§ What is expected
Nothing but the lines below between the line holding "Open the Money Bridge bank icon" and the line holding "Toggle punctuation mode", inclusive, should appear in the answer, each set down exactly.

§ Exercise input

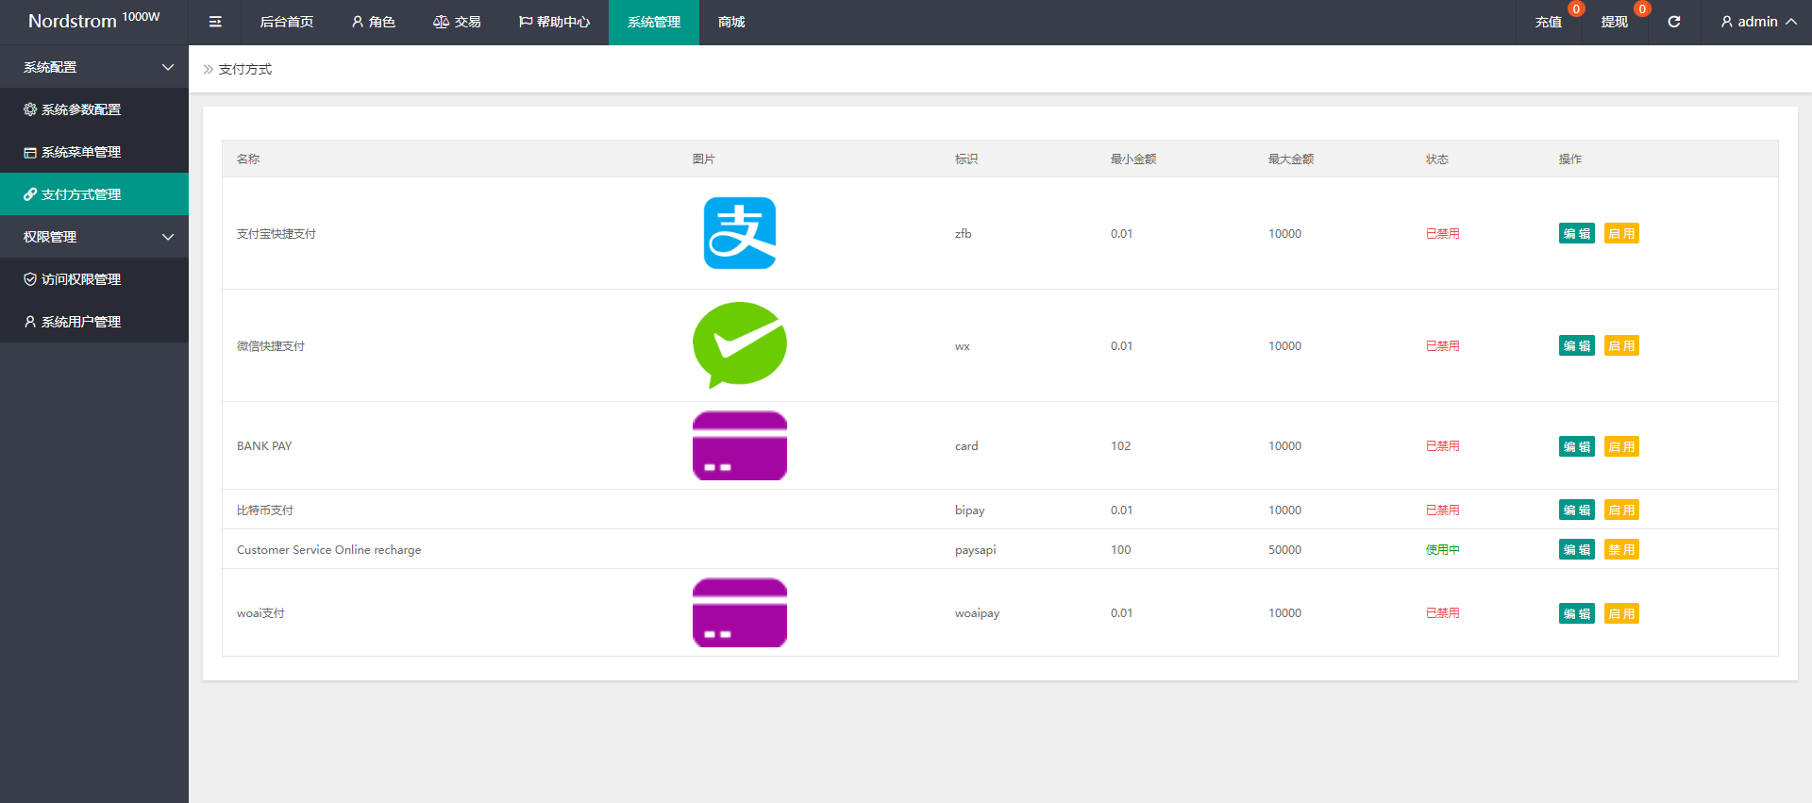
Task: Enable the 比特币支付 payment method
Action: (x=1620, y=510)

...

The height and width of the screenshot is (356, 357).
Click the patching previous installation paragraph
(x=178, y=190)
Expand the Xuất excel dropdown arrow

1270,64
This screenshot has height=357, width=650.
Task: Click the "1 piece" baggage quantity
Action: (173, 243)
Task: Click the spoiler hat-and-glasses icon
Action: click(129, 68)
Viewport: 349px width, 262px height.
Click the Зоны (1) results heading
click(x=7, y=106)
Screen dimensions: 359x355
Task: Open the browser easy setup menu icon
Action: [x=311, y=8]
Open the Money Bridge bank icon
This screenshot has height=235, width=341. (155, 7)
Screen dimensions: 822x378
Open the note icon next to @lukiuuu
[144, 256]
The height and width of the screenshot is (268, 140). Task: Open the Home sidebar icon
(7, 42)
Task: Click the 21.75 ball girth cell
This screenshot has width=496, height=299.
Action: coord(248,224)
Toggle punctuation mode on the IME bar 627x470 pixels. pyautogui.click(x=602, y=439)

§ Written solution
Open the Money Bridge bank icon
This screenshot has height=235, width=341. (155, 7)
Screen dimensions: 822x378
Open the note icon next to @lukiuuu
[144, 256]
The height and width of the screenshot is (268, 140). Task: Open the Home sidebar icon
(7, 42)
Task: Click the 21.75 ball girth cell
This screenshot has width=496, height=299.
Action: coord(248,224)
Toggle punctuation mode on the IME bar 627x470 pixels. pyautogui.click(x=602, y=439)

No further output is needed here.